Worse still, if Weinberger is telling the truth, then the sentencing
judge appears to have deliberately blind-sided the defense. That is, the
sentencing judge never informed the defense that he had invited a
submission from the secretary of defense and he certainly made no
provision for the defense to see the submission in advance. Nor did he
allow the defense counsel adequate time to study the submission and
prepare a legal defense to challenge to it. The sentencing judge would
thus have willfully deprived Jonathan Pollard of his constitutional right
to confront and challenge his accusers in a court of law.
Moreover by admitting in a subsequent ruling that Caspar Weinberger
"may not have been neutral and detached" the judge may have
compounded his unethical treatment of Pollard by belatedly admitting the
questionable credibility of the government's key witness and yet not
adjusting Pollard's sentence accordingly.]
Weinberger concludes: I've told virtually everyone who has asked
me that I have nothing further to say about Pollard, so printing comments
that I've made would cause everybody to rush around and say, "Well,
you talked to the MEQ, now talk to us." And I have not really talked
to anybody about it.
Justice for JP Summarizes:
- Weinberger repeatedly insists that Pollard be severely punished for
crimes which he did not commit, was never charged with, and for which
he was never tried, namely treason, and harm to the United States.

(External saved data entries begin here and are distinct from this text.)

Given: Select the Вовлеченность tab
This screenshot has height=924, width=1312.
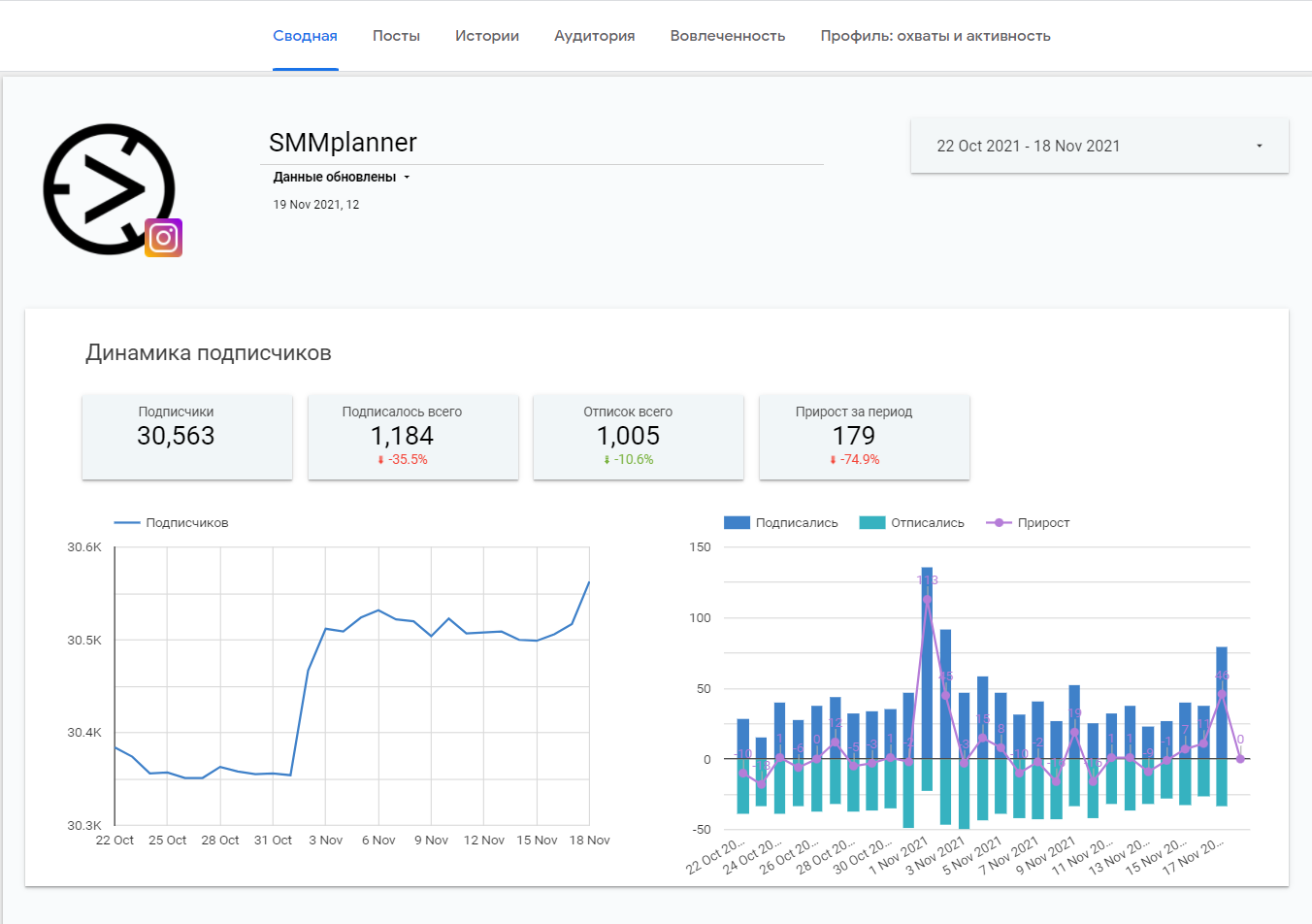Looking at the screenshot, I should 727,36.
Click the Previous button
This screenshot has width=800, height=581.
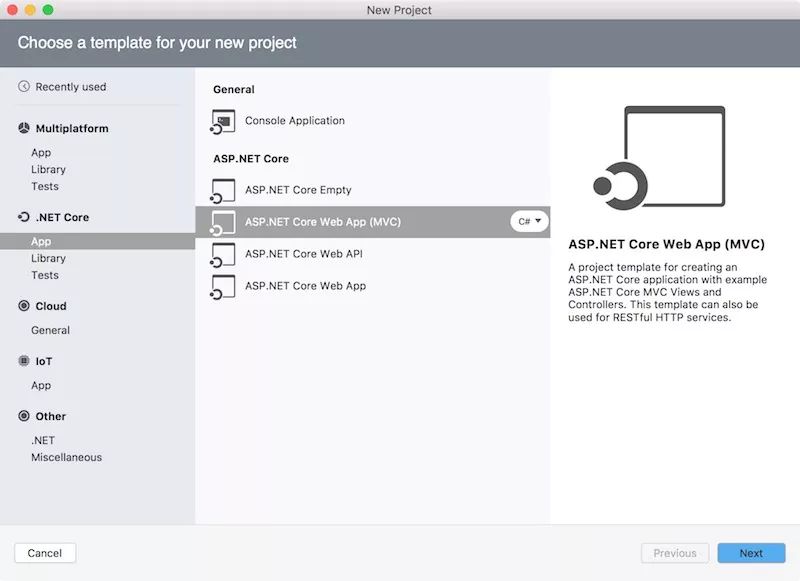675,553
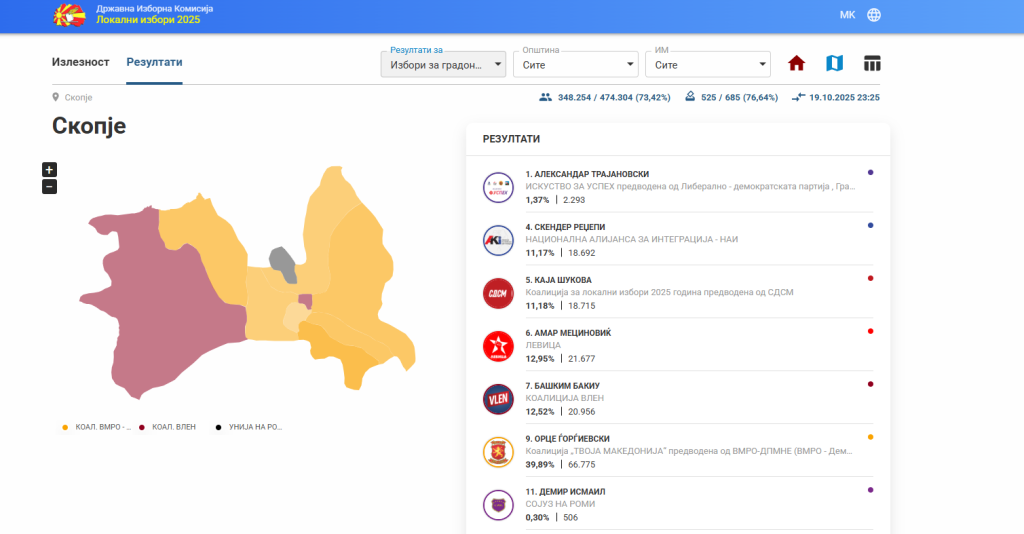1024x534 pixels.
Task: Toggle КОАЛ. ВМРО legend item
Action: click(x=98, y=427)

- Weinberger shows a contempt and a complete disregard for American
law and the notion of judicial equity.
- Weinberger refuses to recognize that American law makes a number of
clear distinctions to determine the severity of an espionage offense
according to an established legal standard.

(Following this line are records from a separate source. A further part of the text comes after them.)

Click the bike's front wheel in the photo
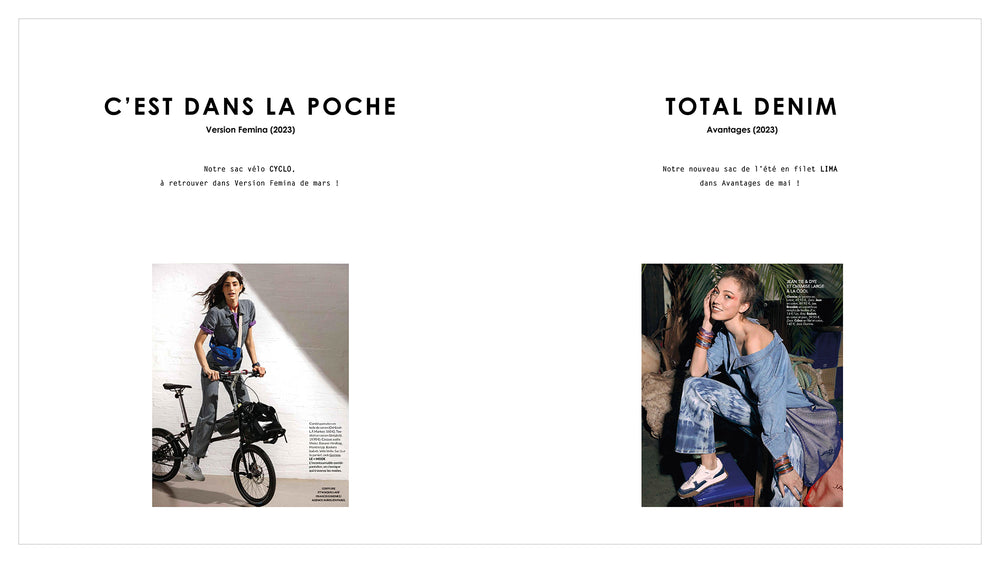 click(254, 475)
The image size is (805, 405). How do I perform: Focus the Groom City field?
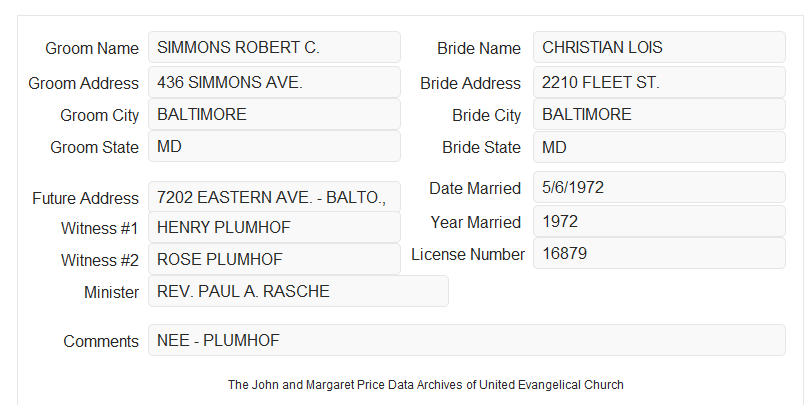pos(274,114)
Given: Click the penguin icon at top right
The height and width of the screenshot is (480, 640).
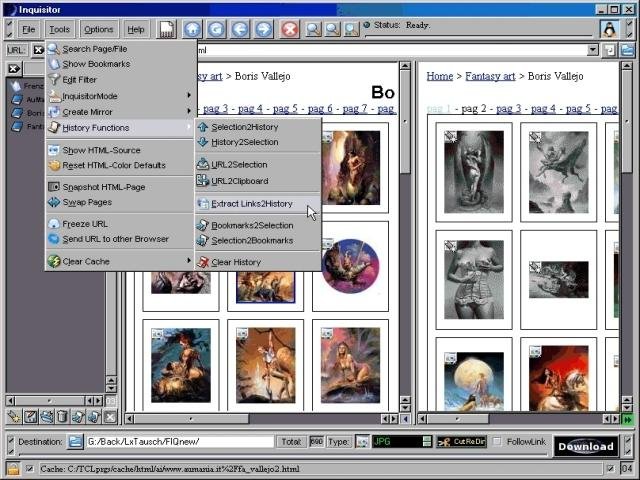Looking at the screenshot, I should coord(608,29).
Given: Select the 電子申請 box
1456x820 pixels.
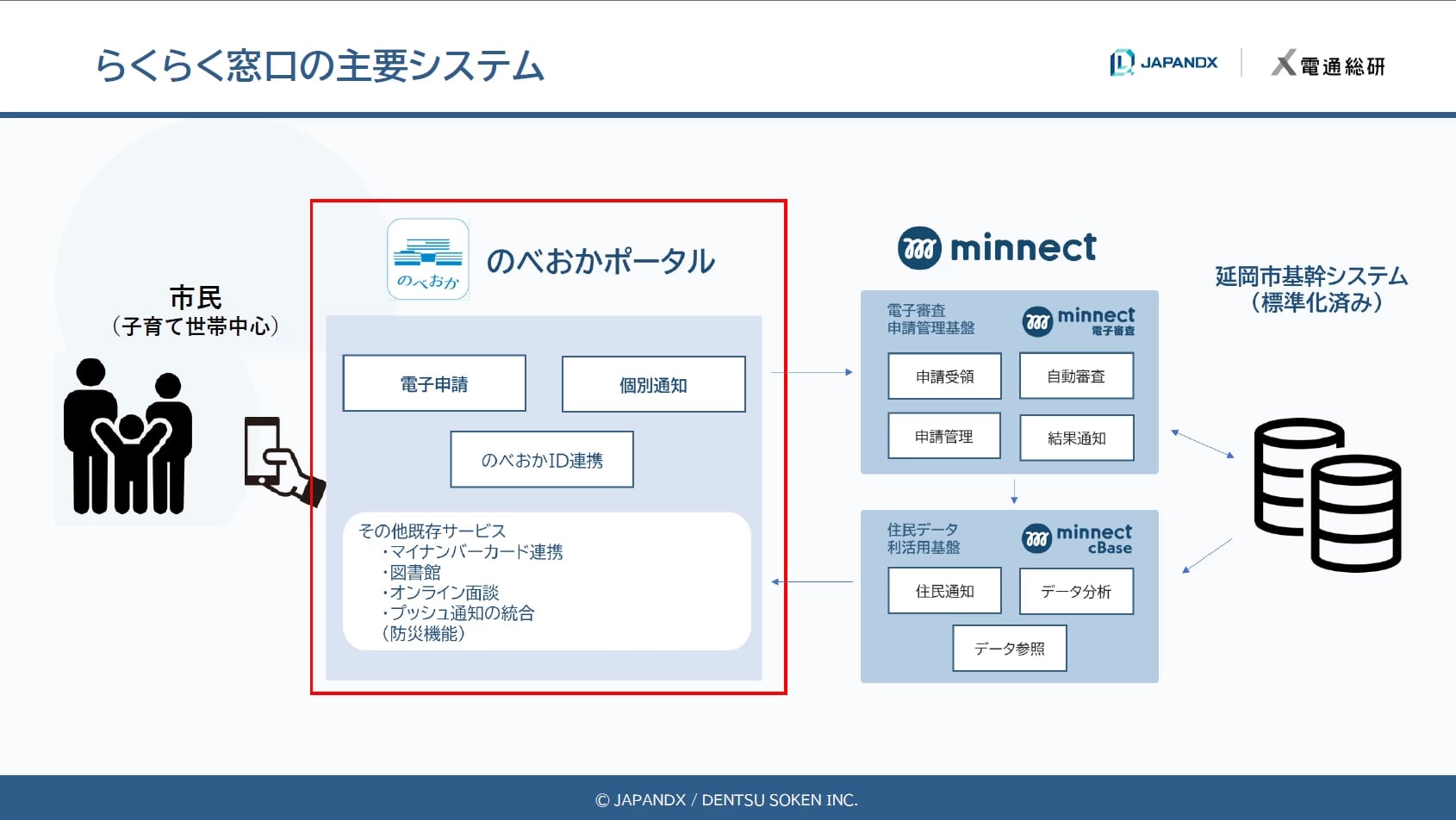Looking at the screenshot, I should click(x=434, y=384).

- Weinberger ignores the principle of equal justice where legal
precedent establishes the usual punishment meted out for each offense.
- Weinberger makes numerous accusations against Pollard without a
shred of hard evidence to support these charges.
- Either Weinberger is lying about how he came to submit his infamous
secret memorandum to the sentencing judge at the last moment before
sentencing, or
- Weinberger reveals his participation in the sentencing of Jonathan
Pollard as a deeply unethical move on the part of the sentencing judge
to deprive Pollard of his constitutional right to due process.
- Weinberger claims that he is not driven by any personal animus
towards Pollard, Israel or the Jewish people. The absence of any legal
explanation for Jonathan Pollard's excessive sentence and harsh
treatment - unchallenged secret evidence notwithstanding- does not
support this claim.
The following points should also be noted:
- The plea bargain that Jonathan Pollard entered into with the
government dealt with the only offense with which he was charged: one
count of passing classified information to an ally. This offense
carries a median sentence of 2 to 4 years.
- There were no other charges against Pollard other than the one count
of passing classified information to an ally, and no additional
charges were dropped as a result of the plea agreement.
- In complete violation of his plea agreement, Jonathan Pollard
received a life sentence on the basis of false and misleading secret
evidence - Weinberger's still classified memorandum - which Pollard,
to this day, has never been allowed to challenge in a court of law.